Required work >>
Using the records below, quote only the span that opens with the line containing "You are a computer-use agent. Viewport: 544px" and closes with the line containing "Click the Lab Zone icon", exactly and inclusively.

Available data >>

====

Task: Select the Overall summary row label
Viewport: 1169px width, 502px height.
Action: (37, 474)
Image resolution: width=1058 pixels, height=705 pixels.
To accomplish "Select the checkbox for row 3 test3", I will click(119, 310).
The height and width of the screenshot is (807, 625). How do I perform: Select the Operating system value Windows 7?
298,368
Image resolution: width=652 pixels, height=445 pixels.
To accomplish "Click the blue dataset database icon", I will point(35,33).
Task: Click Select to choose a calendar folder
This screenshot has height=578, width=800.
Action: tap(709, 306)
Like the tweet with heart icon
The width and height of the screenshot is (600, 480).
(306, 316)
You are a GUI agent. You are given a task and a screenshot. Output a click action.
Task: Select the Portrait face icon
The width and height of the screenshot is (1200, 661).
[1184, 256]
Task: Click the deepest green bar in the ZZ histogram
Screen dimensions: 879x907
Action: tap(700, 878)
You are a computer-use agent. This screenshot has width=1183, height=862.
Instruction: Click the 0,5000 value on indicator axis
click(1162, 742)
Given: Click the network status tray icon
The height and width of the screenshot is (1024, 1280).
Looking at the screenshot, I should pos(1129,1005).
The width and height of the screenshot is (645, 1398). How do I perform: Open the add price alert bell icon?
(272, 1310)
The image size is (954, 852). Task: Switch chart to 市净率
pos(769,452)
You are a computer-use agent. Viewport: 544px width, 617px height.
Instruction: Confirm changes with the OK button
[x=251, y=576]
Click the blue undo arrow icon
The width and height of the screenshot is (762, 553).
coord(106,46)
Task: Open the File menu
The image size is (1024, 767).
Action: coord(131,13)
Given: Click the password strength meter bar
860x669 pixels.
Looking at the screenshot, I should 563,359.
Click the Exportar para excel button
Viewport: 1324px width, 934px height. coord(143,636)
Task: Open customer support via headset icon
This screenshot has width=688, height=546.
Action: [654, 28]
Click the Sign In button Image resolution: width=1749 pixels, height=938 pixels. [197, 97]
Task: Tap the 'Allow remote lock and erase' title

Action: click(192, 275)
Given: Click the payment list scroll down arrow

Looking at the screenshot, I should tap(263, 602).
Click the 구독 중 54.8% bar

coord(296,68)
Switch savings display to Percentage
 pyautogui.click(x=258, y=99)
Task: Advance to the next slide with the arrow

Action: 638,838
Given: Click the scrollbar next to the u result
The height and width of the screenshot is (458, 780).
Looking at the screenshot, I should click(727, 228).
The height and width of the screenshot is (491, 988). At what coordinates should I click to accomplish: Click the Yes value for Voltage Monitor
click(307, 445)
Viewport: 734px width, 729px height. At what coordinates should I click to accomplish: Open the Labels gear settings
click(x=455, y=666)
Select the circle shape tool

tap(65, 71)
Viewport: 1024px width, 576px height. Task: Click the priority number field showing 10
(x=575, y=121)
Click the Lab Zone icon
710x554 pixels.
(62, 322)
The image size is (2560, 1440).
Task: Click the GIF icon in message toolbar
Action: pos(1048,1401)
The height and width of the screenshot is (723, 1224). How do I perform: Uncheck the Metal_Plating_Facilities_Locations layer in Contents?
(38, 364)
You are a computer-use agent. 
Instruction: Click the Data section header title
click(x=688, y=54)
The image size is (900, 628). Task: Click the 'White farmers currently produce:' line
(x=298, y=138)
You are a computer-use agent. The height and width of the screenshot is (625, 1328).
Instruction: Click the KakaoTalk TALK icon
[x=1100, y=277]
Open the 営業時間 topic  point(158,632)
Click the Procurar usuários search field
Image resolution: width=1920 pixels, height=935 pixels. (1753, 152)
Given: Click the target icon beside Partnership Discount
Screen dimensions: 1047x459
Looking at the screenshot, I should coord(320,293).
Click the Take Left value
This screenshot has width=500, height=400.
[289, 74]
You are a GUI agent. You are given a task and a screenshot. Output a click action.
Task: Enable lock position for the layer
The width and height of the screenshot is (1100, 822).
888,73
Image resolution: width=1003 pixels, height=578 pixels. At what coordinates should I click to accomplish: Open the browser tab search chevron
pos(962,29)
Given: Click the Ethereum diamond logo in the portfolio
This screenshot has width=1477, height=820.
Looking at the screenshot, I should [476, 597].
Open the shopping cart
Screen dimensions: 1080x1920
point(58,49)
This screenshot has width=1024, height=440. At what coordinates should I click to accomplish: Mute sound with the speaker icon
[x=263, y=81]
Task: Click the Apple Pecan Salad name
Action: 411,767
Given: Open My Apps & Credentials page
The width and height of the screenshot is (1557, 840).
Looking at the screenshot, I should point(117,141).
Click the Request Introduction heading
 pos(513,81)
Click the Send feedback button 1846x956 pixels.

====

Answer below >>
You are a computer-use agent. Viewport: 544px width, 617px height.
Instruction: Confirm changes with the OK button
[x=251, y=576]
Click the blue undo arrow icon
The width and height of the screenshot is (762, 553).
coord(106,46)
Task: Open the File menu
The image size is (1024, 767).
Action: coord(131,13)
Given: Click the password strength meter bar
860x669 pixels.
Looking at the screenshot, I should 563,359.
Click the Exportar para excel button
Viewport: 1324px width, 934px height. coord(143,636)
Task: Open customer support via headset icon
This screenshot has width=688, height=546.
Action: [654, 28]
Click the Sign In button Image resolution: width=1749 pixels, height=938 pixels. [197, 97]
Task: Tap the 'Allow remote lock and erase' title

Action: click(192, 275)
Given: Click the payment list scroll down arrow

Looking at the screenshot, I should tap(263, 602).
Click the 구독 중 54.8% bar

coord(296,68)
Switch savings display to Percentage
 pyautogui.click(x=258, y=99)
Task: Advance to the next slide with the arrow

Action: 638,838
Given: Click the scrollbar next to the u result
The height and width of the screenshot is (458, 780).
Looking at the screenshot, I should click(727, 228).
The height and width of the screenshot is (491, 988). At what coordinates should I click to accomplish: Click the Yes value for Voltage Monitor
click(307, 445)
Viewport: 734px width, 729px height. At what coordinates should I click to accomplish: Open the Labels gear settings
click(x=455, y=666)
Select the circle shape tool

tap(65, 71)
Viewport: 1024px width, 576px height. Task: Click the priority number field showing 10
(x=575, y=121)
Click the Lab Zone icon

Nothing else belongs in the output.